Maltraitance "en conscience" ou "dissociation psychique" plausible sur la durée ? La justice doit rendre, mercredi après-midi, son verdict en appel sur les 23 premiers mois de confinement et de carences inouïes de Séréna. 

• Des associations de protection de l'enfance parties civiles 

Encore mardi, à l'avant-dernier jour d'audience, personne n'aura su percer le secret de la mère. Rosa Maria da Cruz, détenue depuis sa condamnation il y a 11 mois, encourt 20 ans de réclusion. Au terme de huit jours d'audience, les jurés, huit femmes et un homme, se sont retirés pour délibérer mercredi à la mi-journée. 

Mardi, les parties civiles  - deux associations de protection de l'enfance, et le département de la Corrèze, dont l'Aide sociale est administrateur ad hoc de Séréna - ont avec méthode, ou émotion, tenté de saper la ligne de défense : un "déni de grossesse", suivi d'un "déni d'enfant". 

• "Échapper à ses responsabilités" 

Déni de grossesse, d'accouchement, d'enfant... "Attention à ne pas tomber dans le déni de justice, par un déni de justesse d'analyse", a mis en garde Me Rodolphe Costantino, avocat d'Enfance et Partage. Il a appelé à se méfier du "piège de l'empathie", "bercés par le discours nécessairement empathique de soignants", psychiatres, etc. ; des "abstractions catégorielles" qui sont "un moyen de contenir l'horreur à distance".
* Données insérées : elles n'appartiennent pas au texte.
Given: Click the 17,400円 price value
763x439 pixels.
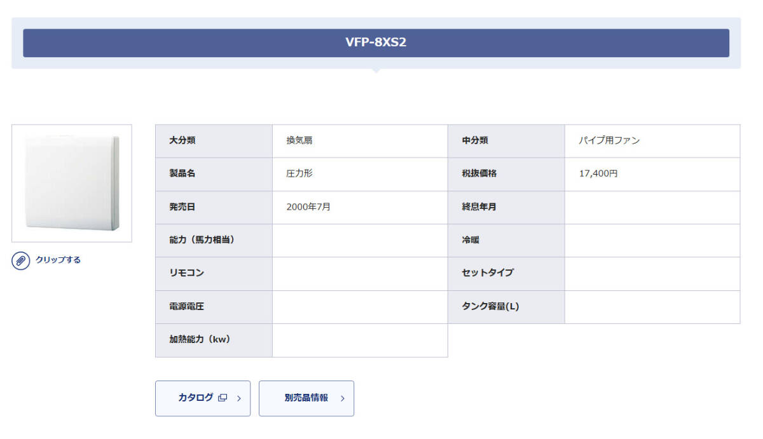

Est-ce que le déni de grossesse existe ? "C'est une réalité clinique". Mais la "thèse a été servie sur un plateau d'argent" à l'accusée. "Elle s'est imposée naturellement à elle, car c'est la plus déresponsabilisante. A minima pour échapper à ses responsabilités à ses propres yeux, à nos yeux ensuite", a-t-il plaidé.

• Séréna, la "chose" 

"J'interviens pour la chose", a d'emblée lancé Me Isabelle Faure-Roche, pour le département de Corrèze, reprenant le terme maintes fois invoqué par Rosa Maria da Cruz, qui a assuré avoir été incapable de voir sa 4e enfant - dont deux sont issus de dénis de grossesse - comme un bébé, mais comme "une chose".

S'appuyant sur les auditions des psychiatres - pas tous d'accord - l'avocate a balayé l'idée d'une "sidération psychique" qui aurait duré 23 mois, et d'une "conscience" de la mère sur un mode alternatif, "on/off".

• "Elle la tuait à petit feu" 

"Elle l'a élevée, sa gamine, même mal. Elle lui a donné à manger, même mal. Elle l'a soignée, même mal", sans quoi l'enfant n'aurait pas survécu. "On n'appuie par sur un bouton j'ai conscience, un bouton j'ai pas conscience", s'est emportée l'avocate.

"Dès qu'il y a prise de conscience, aussi courte soit-elle, on n'est plus dans le déni", a renchéri Me Costantino. "On n'aura pas les réponses à toutes les questions, qui sont comme des poupées russes", et Rosa da Cruz restera "femme de mystère". "Elle ne parvenait pas à l'aimer. Elle ne l'a pas tuée d'un trait mais elle est entrée dans une logique mortifère. Elle la tuait à petit feu", a-t-il ajouté.

• "Ce qu'on espère, c'est qu'un jour elle pourra faire des phrases"

"Aller savoir ce qui s'est joué au plus profond de l'âme de Mme da Cruz, c'est un luxe qui n'est pas nécessaire pour juger", a lancé en écho Me Marie Grimaud, avocate de L'innocence en danger.

Autre avocate du département, Me Marie-Pierre Peis-Hitier a pour sa part reconvoqué Séréna, "qui ne saura jamais lire, écrire, compter. Ce qu'on espère, c'est qu'un jour elle pourra faire des phrases, pour exprimer ses besoins...".

• "Aujourd'hui cette gosse, c'est notre gosse à tous" 

Depuis sa découverte en 2013 dans un coffre de voiture, la prise en charge des retards de développement de Séréna, entre famille d'accueil et institut spécialisé, aura coûté plus de 261.855 euros. Pour autant, "elle finira sa vie dans un institut (...) Quelque part, elle y restera toujours, dans son coffre", a rappelé Me Peis-Hitier. "Le soin que tu donnes à ta rose, est ce qui rend ta rose unique", a conclu, émue, Me Faure-Roche, paraphrasant "Le Petit prince", avant de lancer à l'accusée : "Aujourd'hui cette gosse, c'est notre gosse à tous. Vous méritez une sanction".